Tijdens de overgang kun je meer gaan transpireren. Tijdens opvliegers, s’ nachts in je slaap of gewoon overdag. Erg confronterend als er tijdens een gesprek met een collega ineens een straaltje zweet over je gezicht loopt…
Een mens produceert per etmaal tussen de 100 en 8000 ml zweet, afhankelijk van de omstandigheden zoals het weer en lichamelijke inspanning kan je meer of minder zweten. Tijdens de overgang kan je, bijvoorbeeld tijdens opvliegers of bij nachtzweten, ineens extreem gaan transpireren. Veel vrouwen ervaren dit als een gevoel zoals een koortspiek, maar dan in 2 – 3 minuten tijd en zijn vervolgens drijfnat van het zweet. Vaak wordt dit gevoel dan afgesloten met een koude rilling, waarna de thermostaat weer in evenwicht is en het overmatig zweten weer ophoudt. Het kan ook zijn dat je geur van je transpiratie verandert.

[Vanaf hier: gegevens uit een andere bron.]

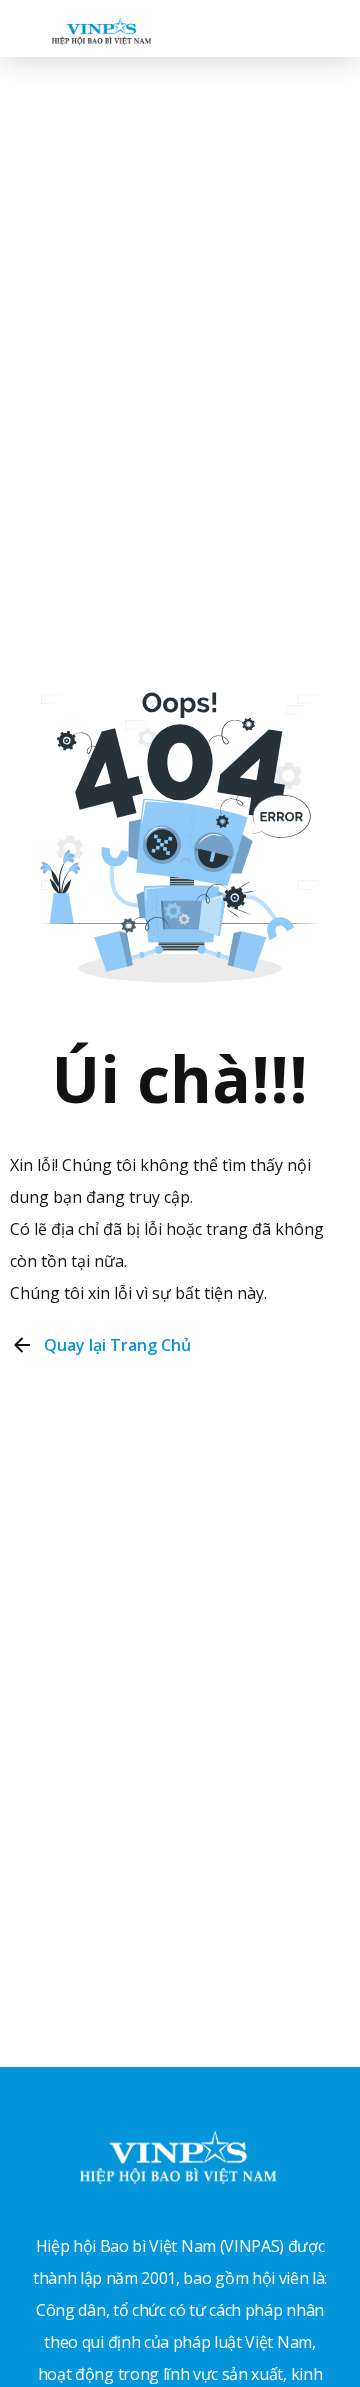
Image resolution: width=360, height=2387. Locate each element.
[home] (96, 28)
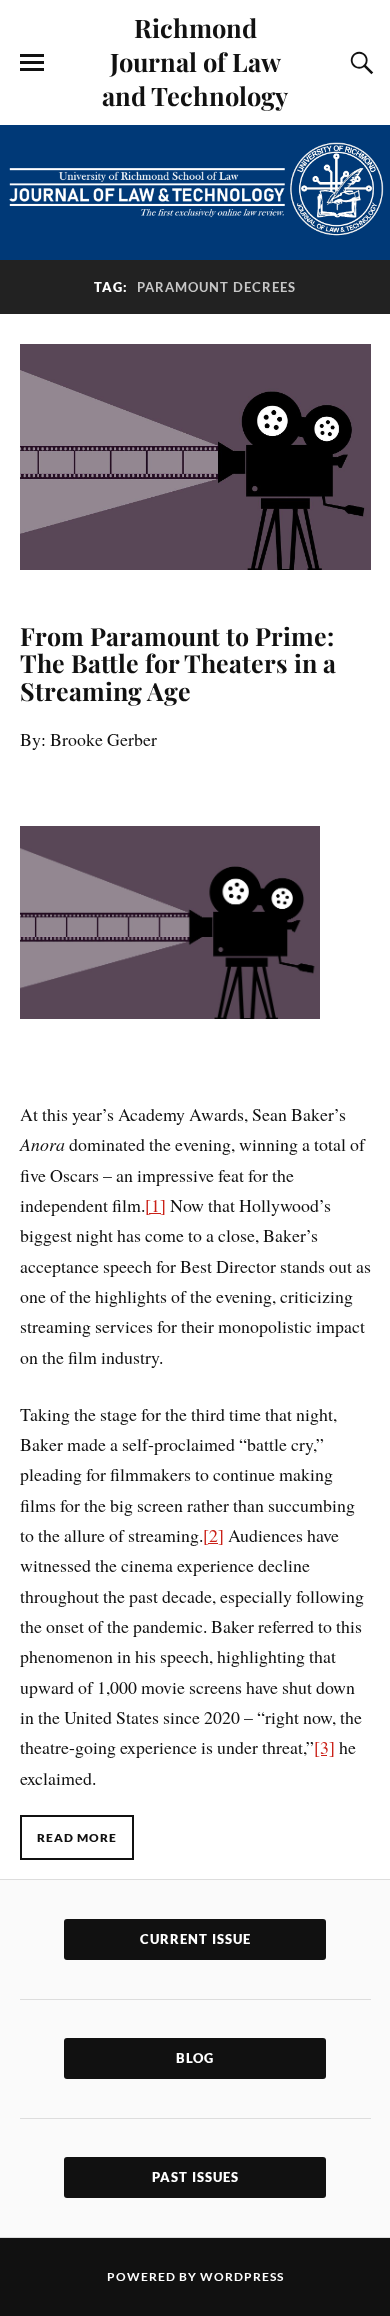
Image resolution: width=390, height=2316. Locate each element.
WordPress (242, 2276)
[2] (213, 1535)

Tijdens de menopauze kan het proces van transpireren (zweten) verstoord raken omdat het temperatuurcentrum in je hersenen gevoelig is voor het wisselen van je hormoonspiegels, hierdoor kan je meer gaan zweten. Het lichaam krijgt het namelijk koud en reageert met een gevoel van onrust en gejaagdheid. Je thermostaat gaat bijdraaien en het lichaam krijgt de indruk dat het warm is. Het wil zijn warmte kwijt en zet de bloedvaten open waardoor je meer gaat zweten.